🤖 AI Summary
To address insufficient pedestrian trajectory prediction accuracy and underutilization of pose information in autonomous driving, this paper proposes a stepwise goal-driven network integrating skeletal keypoints and joint angles. Methodologically, it introduces— for the first time—the fusion of human pose angular features with a target-oriented, stepwise modeling mechanism, augmented by horizontal temporal flipping to enhance few-shot generalization. Skeletal sequences are extracted via pose estimation, and inter-segment joint angles are computed; the SGNet architecture is enhanced to enable multimodal spatiotemporal feature fusion and end-to-end trajectory regression.
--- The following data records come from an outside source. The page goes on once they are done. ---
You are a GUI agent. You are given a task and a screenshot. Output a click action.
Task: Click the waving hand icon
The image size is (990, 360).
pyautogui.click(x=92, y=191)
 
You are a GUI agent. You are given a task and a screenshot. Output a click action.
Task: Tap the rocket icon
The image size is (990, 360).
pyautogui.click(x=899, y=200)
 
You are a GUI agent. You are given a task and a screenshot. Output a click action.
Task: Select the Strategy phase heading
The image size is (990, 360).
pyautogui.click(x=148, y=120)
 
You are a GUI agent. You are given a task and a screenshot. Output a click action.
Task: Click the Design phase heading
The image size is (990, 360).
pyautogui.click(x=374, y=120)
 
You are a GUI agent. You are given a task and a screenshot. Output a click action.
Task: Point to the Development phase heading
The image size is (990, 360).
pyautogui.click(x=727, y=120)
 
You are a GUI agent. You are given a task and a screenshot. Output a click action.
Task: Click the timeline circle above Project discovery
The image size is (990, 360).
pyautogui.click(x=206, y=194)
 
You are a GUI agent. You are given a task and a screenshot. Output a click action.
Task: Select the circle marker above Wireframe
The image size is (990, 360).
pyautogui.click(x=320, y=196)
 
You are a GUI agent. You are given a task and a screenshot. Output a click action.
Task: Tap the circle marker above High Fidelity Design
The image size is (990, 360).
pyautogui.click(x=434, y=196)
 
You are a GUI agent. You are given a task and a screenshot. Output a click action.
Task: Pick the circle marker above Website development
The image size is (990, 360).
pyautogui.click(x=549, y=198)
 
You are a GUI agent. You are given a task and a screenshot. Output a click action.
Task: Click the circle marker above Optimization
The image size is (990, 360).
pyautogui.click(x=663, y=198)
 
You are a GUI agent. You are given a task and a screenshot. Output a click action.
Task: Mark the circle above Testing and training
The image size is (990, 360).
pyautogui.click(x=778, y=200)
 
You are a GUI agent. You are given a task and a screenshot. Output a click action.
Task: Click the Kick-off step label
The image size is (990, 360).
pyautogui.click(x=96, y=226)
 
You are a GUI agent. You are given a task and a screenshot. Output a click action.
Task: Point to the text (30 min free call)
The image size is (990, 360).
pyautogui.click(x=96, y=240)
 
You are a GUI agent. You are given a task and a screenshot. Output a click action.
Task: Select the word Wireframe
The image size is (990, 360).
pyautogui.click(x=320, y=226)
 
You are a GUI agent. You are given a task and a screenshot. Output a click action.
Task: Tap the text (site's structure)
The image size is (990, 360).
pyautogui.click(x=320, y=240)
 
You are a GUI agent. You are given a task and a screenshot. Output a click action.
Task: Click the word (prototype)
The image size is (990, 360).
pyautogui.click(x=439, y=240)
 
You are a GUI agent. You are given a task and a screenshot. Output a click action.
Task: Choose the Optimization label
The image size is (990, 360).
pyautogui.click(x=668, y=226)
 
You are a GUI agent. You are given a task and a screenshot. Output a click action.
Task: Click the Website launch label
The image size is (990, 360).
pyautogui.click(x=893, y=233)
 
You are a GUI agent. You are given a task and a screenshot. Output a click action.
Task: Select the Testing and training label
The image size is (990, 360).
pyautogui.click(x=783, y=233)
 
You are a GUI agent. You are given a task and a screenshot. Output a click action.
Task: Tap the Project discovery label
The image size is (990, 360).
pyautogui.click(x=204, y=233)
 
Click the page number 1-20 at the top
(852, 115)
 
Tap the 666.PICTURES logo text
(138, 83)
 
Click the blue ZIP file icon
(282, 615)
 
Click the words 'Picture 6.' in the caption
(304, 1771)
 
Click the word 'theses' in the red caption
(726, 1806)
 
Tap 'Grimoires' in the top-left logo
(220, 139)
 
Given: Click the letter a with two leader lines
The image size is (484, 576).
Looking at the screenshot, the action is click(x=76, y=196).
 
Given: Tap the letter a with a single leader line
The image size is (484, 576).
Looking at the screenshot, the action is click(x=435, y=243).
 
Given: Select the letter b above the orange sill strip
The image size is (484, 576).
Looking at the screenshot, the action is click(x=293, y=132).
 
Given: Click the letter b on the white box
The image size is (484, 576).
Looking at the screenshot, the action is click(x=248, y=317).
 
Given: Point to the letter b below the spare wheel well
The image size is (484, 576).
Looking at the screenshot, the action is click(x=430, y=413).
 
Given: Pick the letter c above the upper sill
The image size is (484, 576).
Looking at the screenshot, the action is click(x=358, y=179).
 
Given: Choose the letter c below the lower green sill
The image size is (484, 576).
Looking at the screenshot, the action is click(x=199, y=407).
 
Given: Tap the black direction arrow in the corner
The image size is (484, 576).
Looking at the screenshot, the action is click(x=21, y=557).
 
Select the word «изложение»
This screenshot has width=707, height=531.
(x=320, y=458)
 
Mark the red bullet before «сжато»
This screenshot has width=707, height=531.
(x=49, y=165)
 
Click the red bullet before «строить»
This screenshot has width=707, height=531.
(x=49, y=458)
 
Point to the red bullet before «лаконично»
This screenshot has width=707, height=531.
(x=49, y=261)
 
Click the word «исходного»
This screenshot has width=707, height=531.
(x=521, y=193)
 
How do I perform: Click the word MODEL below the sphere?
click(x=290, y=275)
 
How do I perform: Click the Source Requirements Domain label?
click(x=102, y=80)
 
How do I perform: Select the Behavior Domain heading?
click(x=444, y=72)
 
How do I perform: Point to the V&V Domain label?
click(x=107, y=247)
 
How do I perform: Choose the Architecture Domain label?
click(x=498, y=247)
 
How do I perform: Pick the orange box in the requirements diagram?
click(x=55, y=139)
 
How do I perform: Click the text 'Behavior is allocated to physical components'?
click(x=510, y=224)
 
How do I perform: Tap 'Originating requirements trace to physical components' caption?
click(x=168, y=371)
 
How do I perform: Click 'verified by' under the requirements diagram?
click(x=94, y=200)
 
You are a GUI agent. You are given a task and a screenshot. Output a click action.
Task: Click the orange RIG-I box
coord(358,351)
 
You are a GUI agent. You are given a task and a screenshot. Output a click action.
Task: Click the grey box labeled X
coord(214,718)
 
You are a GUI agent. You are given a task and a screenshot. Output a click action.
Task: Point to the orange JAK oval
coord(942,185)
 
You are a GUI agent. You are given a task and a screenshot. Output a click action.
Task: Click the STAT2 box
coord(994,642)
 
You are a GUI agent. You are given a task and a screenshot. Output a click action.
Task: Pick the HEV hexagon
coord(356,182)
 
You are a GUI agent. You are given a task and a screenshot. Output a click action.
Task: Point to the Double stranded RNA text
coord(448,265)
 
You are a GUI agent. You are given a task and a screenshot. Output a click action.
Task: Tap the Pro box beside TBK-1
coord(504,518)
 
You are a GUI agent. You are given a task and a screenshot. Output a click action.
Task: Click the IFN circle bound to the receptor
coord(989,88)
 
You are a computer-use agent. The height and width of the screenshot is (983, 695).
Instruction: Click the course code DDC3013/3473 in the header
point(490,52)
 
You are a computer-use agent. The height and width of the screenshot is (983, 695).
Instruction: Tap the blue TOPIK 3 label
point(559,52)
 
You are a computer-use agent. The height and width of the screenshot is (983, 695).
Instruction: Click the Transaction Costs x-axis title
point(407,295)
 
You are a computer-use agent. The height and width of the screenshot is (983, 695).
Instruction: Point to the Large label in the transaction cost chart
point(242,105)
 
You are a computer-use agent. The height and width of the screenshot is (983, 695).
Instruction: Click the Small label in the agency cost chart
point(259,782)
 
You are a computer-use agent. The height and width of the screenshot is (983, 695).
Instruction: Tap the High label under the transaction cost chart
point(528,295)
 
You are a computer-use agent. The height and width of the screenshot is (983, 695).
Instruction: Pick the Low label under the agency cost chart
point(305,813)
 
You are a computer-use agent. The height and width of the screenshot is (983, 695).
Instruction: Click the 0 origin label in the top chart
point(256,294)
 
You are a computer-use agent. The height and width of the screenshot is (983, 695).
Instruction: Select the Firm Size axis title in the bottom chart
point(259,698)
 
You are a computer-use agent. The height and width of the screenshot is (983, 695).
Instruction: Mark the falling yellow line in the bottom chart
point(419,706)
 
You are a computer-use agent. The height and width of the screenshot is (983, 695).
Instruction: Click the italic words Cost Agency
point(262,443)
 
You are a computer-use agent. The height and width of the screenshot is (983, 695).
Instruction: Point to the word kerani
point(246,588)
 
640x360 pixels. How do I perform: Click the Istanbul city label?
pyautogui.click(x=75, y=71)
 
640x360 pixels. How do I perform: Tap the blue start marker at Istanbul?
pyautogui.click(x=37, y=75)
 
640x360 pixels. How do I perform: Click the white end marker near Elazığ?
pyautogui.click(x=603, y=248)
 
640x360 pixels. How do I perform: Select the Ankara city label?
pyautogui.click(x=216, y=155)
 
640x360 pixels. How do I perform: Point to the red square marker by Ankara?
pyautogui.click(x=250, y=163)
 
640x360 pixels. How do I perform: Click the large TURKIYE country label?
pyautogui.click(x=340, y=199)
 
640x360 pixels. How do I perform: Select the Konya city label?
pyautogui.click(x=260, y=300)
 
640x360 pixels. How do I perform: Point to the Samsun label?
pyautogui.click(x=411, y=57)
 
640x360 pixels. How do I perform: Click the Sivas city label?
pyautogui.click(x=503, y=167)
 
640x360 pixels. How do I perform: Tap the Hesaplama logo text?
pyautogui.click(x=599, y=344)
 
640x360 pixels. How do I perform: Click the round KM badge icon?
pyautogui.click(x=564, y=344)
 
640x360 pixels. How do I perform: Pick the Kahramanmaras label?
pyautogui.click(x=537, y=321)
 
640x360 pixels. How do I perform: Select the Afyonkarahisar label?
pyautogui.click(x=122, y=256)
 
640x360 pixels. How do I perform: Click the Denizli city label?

Evaluated on the JAAD and PIE datasets, the method achieves state-of-the-art performance, significantly outperforming the original SGNet. It delivers substantial improvements in both trajectory prediction accuracy and timeliness of collision warning, demonstrating superior practical utility for safety-critical autonomous driving applications.
📝 Abstract
Predicting pedestrian trajectories is essential for autonomous driving systems, as it significantly enhances safety and supports informed decision-making. Accurate predictions enable the prevention of collisions, anticipation of crossing intent, and improved overall system efficiency. In this study, we present SGNetPose+, an enhancement of the SGNet architecture designed to integrate skeleton information or body segment angles with bounding boxes to predict pedestrian trajectories from video data to avoid hazards in autonomous driving. Skeleton information was extracted using a pose estimation model, and joint angles were computed based on the extracted joint data. We also apply temporal data augmentation by horizontally flipping video frames to increase the dataset size and improve performance. Our approach achieves state-of-the-art results on the JAAD and PIE datasets using pose data with the bounding boxes, outperforming the SGNet model. Code is available on Github: SGNetPose+.